Have you ever held your hand two inches from a 4000o F flame but not feel any heat? Sounds impossible…but I experienced that very thing. Where? In The Studio at the Corning Museum of Glass in Corning, NY.
The museum not only exhibits historical displays of glass and glass making, but also provides live demonstrations of glass blowing and flameworking.
But the greatest pleasure is found in The Studio building, where, for an additional fee, children and adults can make their very own glass masterpiece – an irresistible opportunity.
From the many project options, the flower and the pendant caught my eye.
A worker took my ticket and asked me to choose three colors from the glass samples in the display box.
She handed me a heavy denim apron, arm socks that stretched from wrist to shoulder, safety glasses, leather gloves and said to put them on before entering the work area.
A professional glass maker led me to a bench-like seat with high arms, specially designed for glass blowing and shaping. He used a long metal rod to pull clear, molten glass out of an oven — the project was worked on the end of this rod throughout the process.
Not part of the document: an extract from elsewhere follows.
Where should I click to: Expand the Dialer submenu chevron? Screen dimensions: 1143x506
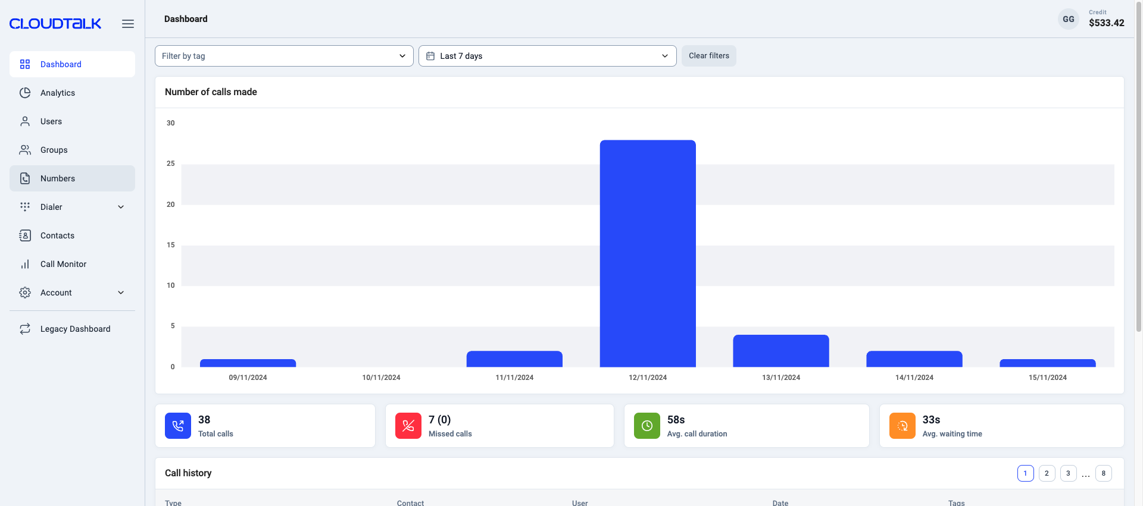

The glass maker laid the rod on top of the seat’s arms with the glass hanging on the outside of the right-side arm. He showed me how to slowly roll the rod across the arms and shape the blob of glass into a short tube.
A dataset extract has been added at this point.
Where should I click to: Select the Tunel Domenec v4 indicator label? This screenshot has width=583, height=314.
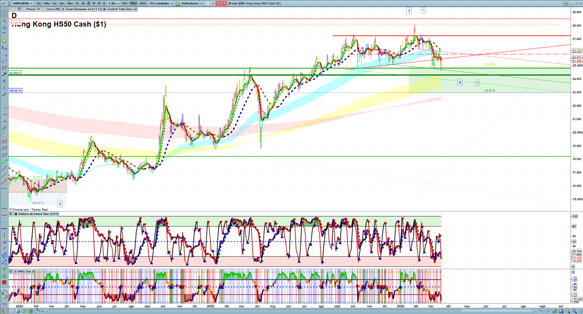pos(83,9)
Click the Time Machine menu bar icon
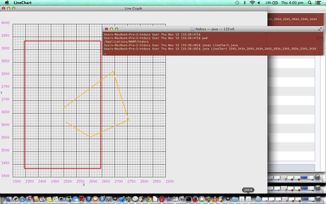This screenshot has width=326, height=204. click(237, 3)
That accomplished, he picked up the rod and rolled the glass tube in tiny bits of green glass coloring and placed it back into the oven. This caused the green coloring to penetrate the clear glass. He then brought the hot glass over to the seat for more shaping. This process was repeated for the light purple center and the dark purple flower.
Although the glass maker did all of the heating and coloring of glass, he only helped a little with the final sculpting – stretching the glass into a cone-shaped flower. To finish, he helped me twirl the rod to curl the flower’s stem. He then cut the completed flower off the rod and placed it in an oven to gradually cool down overnight.
Over to a new area and on to the next project…
The glass pendant used a technique called flameworking.
This area only required wrist socks, and safety glasses that were replaced with dark glasses while working the flame. But it did have the 4000o F flame throwers (actually they looked something like a welding torch mounted on a work table).
A glass worker lit the torch and explained that all of its heat went forward. She had me place my hand two inches from the side of the flame, and surprisingly, I didn’t feel much heat.
Instead of molten glass, flameworking uses colored glass rods that look like tall straws. One end of a rod is softened in the hot flame (hence the name, flameworking) and shaped.
For the pendant, I melted the end of a black glass rod and slowly twirled it into the shape of a ball about the size of a nickel. Next, I melted a purple rod and spiraled it around the black ball…then used a melted blue rod to circle the ball between the purple lines and also to swirl across all the colors, which gave the pendant a marbling effect.
To finish the project, I flattened the ball by squeezing it with a tweezers-type tool that had large, flat ends.
These projects added an extra layer of enjoyment to the visit.